**Quoted text**
•••••

This sort of action was very genuine on Lord Hall's part, because he was anxious to show the commercial independence of the Post Office and to prove to his Board, his executives and all the staff that the umbilical cord had been cut, that the old G.P.O. was dead and that the Post Office Corporation was alive. I believe that Lord Hall was trying in those months to demonstrate that in order to create a new morale for the new Corporation, to give it a new momentum. Although I condemn Lord Hall for his individual action on that occasion, and I may have the majority of the House with me in that, I do not think that we can blame him for his sincere objectives. He was sincere in what he was trying to achieve.

If the Minister had tried to talk to Lord Hall and to advise him about the way in which he should conduct himself, I believe that Lord Hall would have been tamed by the responsibilty of the job and that it would have been possible for him to become an ideal co-ordinating Chairman of that Board. Instead of giving himself time and questioning the Chairman of the Post Office Corporation, after only a few months of Conservative administration the Minister has rushed in to dismiss the Chairman of that Corporation, just as it was beginning to get into its stride.

This afternoon it was revealed that the Minister had no consultations with any executives in the Post Office itself and no consultations with the Board. This is interesting. Whom did the Minister consult? [An HON. MEMBER: "The Prime Minister."] The Minister did not consult anybody in the Post Office. Did he consult industrialists? I hope that the Minister who is to reply will give us an answer to this question. If the Minister did not consult anybody inside the Post Office, whom did he consult? We expect an answer from him tonight, because if he did not consult anybody he is relying on his own judgment and that of his Ministerial colleagues, including the Prime Minister.

How can the Prime Minister or the Minister, on the basis of two or three meetings, including social encounters, justifiably come to the conclusion that Lord Hall is not fit for the job? They cannot possibly tell the House that they of all people have a divine insight into the qualities of a man like Lord Hall, a man who can inspire the men on the shop floor and the men on the postal beat to come out, as they have, in their thousands tonight, to see us here, a man who has dedicated himself to the Post Office in a way which we certainly wanted to see from the Chairman, a man who was beginning to prove that it is possible for the Post Office Corporation to develop a new personality, a new morale, a new momentum, from that of the old G.P.O.

I was much impressed by the leading article in The Times on Saturday which said this about Lord Hall: He is a popular man, particularly with the unions. His general competence is not in question. Apparently the Minister begs to disagree. Most people in the country would agree with The Times and will not agree with the Minister. [Interruption.] In all fairness, I have given the House an example of Lord Hall's anxiety to prove the commercial independence of the Post Office. I have done that because I believe that the House wants to debate this issue with some intelligence and some sensibility. I believe that the House wants to debate the real issues and not engage in a mere political slanging match. We want to get some value out of the debate. I want Ministers today and Ministers in future Administrations to understand some of the problems involved. This is why I have been frank with the House. I have said that, although I disagreed with what Lord Hall did on a particular occasion—I personally suffered from it—I believe that Lord Hall's intentions were thoroughly genuine; and I believe that it is his intentions which we must understand.

•••••

**Records supplied**
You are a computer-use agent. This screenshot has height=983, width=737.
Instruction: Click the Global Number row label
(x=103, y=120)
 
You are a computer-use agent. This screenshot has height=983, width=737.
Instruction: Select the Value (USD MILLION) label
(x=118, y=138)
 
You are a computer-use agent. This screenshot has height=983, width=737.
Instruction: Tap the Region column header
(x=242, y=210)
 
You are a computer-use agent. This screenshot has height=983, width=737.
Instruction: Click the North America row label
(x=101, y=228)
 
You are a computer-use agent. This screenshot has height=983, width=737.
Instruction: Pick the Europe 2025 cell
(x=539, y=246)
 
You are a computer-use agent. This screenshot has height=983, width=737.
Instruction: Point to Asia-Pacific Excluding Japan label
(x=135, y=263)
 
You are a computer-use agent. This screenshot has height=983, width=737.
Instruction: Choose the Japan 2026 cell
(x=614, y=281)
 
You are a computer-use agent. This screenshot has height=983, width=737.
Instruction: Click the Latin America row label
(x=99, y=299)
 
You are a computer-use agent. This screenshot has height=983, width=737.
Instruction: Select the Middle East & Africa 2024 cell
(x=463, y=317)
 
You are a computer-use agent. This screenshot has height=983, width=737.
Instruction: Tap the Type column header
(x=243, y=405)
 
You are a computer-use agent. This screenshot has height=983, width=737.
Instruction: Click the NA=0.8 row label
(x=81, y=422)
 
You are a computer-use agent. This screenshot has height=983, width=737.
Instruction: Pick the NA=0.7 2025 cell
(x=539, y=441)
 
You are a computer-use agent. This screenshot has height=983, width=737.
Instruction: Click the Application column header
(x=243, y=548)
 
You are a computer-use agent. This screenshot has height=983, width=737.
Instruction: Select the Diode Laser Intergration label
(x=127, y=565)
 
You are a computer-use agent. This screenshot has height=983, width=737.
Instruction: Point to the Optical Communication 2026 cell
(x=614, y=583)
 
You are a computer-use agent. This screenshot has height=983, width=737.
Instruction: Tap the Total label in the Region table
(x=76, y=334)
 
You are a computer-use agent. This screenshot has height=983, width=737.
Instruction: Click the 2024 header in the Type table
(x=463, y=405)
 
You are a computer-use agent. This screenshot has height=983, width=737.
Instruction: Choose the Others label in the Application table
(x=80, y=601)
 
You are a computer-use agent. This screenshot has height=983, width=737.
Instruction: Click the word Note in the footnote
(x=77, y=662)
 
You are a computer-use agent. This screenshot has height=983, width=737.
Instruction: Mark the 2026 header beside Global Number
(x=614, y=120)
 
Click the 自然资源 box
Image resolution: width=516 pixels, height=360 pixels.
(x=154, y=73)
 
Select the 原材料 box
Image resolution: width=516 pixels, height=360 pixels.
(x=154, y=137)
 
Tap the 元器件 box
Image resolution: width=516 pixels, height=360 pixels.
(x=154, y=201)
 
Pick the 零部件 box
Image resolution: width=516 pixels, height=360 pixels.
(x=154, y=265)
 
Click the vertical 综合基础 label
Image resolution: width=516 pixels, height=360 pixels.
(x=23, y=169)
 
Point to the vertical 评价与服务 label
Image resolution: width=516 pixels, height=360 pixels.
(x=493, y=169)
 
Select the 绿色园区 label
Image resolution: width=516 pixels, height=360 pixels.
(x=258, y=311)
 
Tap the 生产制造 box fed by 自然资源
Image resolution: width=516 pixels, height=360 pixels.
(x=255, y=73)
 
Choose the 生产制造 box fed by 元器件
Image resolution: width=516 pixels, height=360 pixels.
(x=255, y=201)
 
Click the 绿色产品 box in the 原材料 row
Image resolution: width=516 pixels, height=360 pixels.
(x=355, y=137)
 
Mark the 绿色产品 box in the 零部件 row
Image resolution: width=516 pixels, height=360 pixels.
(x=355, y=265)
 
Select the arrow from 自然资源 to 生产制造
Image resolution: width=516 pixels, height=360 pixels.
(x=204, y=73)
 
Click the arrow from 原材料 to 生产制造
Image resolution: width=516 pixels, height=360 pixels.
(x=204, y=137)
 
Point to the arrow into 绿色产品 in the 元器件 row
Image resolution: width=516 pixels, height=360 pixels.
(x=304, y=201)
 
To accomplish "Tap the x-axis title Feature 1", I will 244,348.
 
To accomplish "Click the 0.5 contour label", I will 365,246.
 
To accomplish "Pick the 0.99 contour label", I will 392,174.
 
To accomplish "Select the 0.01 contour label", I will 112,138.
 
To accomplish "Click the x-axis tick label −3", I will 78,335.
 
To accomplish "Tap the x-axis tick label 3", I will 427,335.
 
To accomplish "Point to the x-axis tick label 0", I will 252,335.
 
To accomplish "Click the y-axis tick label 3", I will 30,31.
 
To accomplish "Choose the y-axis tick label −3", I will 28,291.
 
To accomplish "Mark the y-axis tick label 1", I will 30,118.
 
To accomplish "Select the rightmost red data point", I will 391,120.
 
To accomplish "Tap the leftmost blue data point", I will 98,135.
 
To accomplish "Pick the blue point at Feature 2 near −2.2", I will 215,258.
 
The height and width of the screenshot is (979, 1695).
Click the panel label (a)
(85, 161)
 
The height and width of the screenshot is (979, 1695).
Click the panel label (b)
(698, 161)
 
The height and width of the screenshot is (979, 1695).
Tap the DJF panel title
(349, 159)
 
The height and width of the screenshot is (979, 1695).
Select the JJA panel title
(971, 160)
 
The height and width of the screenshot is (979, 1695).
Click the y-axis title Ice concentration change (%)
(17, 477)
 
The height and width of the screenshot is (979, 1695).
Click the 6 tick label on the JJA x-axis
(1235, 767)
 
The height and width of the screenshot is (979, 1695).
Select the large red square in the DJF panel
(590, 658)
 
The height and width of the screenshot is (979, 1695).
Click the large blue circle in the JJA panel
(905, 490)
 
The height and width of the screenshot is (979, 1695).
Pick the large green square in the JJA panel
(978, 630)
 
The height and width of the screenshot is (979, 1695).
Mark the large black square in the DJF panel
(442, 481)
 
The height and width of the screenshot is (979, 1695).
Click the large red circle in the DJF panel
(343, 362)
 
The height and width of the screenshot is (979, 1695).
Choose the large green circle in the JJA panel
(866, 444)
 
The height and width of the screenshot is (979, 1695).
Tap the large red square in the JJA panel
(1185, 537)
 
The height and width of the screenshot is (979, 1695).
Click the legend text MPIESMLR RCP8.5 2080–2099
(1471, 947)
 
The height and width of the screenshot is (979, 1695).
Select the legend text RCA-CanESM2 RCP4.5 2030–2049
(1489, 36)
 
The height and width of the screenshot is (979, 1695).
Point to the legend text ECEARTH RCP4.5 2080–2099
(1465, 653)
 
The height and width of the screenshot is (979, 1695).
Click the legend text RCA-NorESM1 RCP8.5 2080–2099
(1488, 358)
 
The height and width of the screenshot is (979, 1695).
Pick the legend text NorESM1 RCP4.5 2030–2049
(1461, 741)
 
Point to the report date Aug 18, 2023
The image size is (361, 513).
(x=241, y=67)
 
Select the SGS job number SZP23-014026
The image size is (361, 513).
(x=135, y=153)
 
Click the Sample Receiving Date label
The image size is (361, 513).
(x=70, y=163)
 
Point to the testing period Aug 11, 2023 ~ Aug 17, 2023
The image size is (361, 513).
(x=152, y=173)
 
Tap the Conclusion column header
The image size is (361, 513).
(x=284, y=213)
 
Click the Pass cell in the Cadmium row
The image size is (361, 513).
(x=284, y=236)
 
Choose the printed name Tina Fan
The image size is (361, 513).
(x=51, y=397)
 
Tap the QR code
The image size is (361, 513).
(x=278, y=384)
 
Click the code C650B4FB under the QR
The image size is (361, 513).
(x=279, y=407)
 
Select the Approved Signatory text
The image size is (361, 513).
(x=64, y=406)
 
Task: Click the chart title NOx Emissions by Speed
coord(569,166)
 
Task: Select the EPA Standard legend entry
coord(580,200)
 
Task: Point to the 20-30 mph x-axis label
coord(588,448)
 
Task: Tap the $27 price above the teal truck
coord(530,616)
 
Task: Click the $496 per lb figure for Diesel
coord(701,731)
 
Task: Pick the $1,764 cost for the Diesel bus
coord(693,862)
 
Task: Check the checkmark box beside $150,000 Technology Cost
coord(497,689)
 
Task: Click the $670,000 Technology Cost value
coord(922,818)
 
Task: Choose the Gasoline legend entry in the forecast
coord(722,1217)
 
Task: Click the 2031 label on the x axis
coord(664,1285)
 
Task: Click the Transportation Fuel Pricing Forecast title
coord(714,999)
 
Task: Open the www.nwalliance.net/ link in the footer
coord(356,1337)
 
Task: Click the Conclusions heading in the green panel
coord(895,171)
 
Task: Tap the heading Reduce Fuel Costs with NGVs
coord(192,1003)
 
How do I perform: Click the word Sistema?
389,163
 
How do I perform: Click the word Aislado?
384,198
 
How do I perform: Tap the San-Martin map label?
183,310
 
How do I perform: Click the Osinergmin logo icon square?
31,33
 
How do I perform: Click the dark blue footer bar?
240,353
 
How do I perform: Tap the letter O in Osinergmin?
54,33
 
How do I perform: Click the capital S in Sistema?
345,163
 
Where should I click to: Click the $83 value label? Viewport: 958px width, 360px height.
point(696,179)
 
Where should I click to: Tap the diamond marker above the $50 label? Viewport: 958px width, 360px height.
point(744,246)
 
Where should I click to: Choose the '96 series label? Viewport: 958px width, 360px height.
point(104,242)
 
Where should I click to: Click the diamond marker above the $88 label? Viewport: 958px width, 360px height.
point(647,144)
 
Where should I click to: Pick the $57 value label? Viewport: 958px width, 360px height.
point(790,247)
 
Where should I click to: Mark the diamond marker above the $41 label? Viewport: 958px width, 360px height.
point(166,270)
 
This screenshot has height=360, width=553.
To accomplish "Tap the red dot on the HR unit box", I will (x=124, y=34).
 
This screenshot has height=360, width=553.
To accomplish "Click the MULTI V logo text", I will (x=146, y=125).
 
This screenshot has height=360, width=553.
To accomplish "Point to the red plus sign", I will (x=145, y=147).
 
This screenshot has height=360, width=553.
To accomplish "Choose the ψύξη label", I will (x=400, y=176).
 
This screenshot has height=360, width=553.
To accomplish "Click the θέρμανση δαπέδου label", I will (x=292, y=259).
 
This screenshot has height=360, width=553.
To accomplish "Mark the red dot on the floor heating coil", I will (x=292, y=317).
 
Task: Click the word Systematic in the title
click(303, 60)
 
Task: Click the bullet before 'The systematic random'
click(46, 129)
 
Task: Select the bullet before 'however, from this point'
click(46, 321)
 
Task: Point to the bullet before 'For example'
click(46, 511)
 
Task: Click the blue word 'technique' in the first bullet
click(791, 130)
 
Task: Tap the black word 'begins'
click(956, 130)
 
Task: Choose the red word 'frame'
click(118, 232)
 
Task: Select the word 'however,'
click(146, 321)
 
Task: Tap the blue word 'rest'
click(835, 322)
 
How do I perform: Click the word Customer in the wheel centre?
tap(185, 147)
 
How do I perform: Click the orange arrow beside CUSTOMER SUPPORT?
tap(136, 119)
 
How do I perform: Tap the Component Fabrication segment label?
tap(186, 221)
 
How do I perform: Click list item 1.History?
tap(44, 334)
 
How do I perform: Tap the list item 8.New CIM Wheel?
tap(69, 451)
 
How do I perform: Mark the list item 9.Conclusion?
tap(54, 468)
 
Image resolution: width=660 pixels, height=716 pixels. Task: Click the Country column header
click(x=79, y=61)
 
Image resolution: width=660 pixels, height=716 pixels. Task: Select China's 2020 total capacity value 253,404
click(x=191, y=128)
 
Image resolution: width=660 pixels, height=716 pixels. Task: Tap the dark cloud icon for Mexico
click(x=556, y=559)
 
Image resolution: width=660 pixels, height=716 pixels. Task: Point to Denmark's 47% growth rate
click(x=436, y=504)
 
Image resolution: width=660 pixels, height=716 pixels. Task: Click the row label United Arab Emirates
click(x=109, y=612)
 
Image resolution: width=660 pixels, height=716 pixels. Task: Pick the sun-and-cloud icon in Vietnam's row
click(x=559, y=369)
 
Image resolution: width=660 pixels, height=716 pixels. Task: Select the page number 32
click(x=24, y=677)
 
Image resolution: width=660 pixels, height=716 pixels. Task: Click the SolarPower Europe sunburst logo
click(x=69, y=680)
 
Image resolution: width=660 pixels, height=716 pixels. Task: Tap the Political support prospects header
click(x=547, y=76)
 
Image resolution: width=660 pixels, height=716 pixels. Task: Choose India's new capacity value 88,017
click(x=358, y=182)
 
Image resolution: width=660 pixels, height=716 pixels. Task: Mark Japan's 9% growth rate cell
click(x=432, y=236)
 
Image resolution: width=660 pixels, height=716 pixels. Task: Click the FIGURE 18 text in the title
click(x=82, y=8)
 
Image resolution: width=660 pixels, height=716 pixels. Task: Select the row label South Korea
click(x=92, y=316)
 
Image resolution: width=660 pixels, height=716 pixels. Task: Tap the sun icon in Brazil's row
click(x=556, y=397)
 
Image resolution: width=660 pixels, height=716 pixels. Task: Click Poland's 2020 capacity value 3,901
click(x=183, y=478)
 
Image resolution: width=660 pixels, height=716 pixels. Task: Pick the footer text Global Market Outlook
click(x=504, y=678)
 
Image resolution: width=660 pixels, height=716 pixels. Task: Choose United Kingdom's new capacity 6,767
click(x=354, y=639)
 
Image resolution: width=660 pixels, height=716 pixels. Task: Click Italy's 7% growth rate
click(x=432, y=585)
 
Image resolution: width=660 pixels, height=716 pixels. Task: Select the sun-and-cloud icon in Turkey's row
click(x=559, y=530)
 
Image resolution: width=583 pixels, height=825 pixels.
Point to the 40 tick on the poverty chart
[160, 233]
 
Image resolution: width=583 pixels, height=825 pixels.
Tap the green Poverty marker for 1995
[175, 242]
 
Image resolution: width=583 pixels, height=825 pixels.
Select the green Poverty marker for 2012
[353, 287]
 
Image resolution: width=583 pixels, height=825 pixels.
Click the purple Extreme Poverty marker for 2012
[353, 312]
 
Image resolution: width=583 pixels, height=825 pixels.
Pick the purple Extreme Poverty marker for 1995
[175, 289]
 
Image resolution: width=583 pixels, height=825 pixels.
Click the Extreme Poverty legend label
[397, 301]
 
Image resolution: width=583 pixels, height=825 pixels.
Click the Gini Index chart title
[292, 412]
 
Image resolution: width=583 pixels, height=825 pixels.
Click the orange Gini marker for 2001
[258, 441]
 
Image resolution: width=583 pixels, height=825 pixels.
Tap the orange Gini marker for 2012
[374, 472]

•••••

**Written request A**
Answer these questions using the speech about Lord Hall's dismissal:
(i) What was Lord Hall anxious to show about the Post Office?
(ii) According to what was revealed this afternoon, with whom did the Minister have no consultations?
(iii) Which newspaper ran the leading article that impressed the speaker, and on what day did it appear?
**Written request B**
Carry on the speech about Lord Hall's dismissal with the next passage after its final sentence.

**Task output A**
(i) Lord Hall was anxious to show the commercial independence of the Post Office.
(ii) The Minister had no consultations with any executives in the Post Office itself and none with the Board.
(iii) The leading article appeared in The Times on Saturday.

**Task output B**
I believe that there are many other examples in which chairmen of public corporations have taken actions of which the Ministers did not approve but which have been shown to be in the interests of the corporations concerned. To judge from the Press, the Ministers involved are very concerned about Lord Robens and some of his actions during the past few weeks. Perhaps in another context they would care to discuss that.

I continue with the quotation from The Times: But it is fair to point out that his selection for this particular job was a gamble taken by a Labour Minister. Lord Hall's credentials for the post were those of a Labour peer with experience in the City: but it was not experience that especially fitted him for running the Post Office, of which he had no particular knowledge—as he explained with commendable frankness on his appointment. I accept that the appointment was a gamble. The appointment of every chairman of a nationalised industry is a gamble, because that individual has never had to accept a job of comparable importance in that field. I do not believe that this gamble failed. I believe that Lord Hall was able to match up to the job to which he was appointed. I have admitted that he was indiscreet in his relations with Ministers. I believe that he also tried to go far too quickly and that this upset quite a lot of people. I believe, as The Times believes, in Lord Hall's general competence and I believe that he would have been able to become a good Chairman of the Post Office Corporation if the Minister had had the patience to deal with him.

Instead of having patience, the Minister has rushed in to dismiss Lord Hall. I do not believe that Lord Hall has been dismissed because of his so-called incompetence, although the Minister again today has tried this general smear to which we are becoming accustomed from him.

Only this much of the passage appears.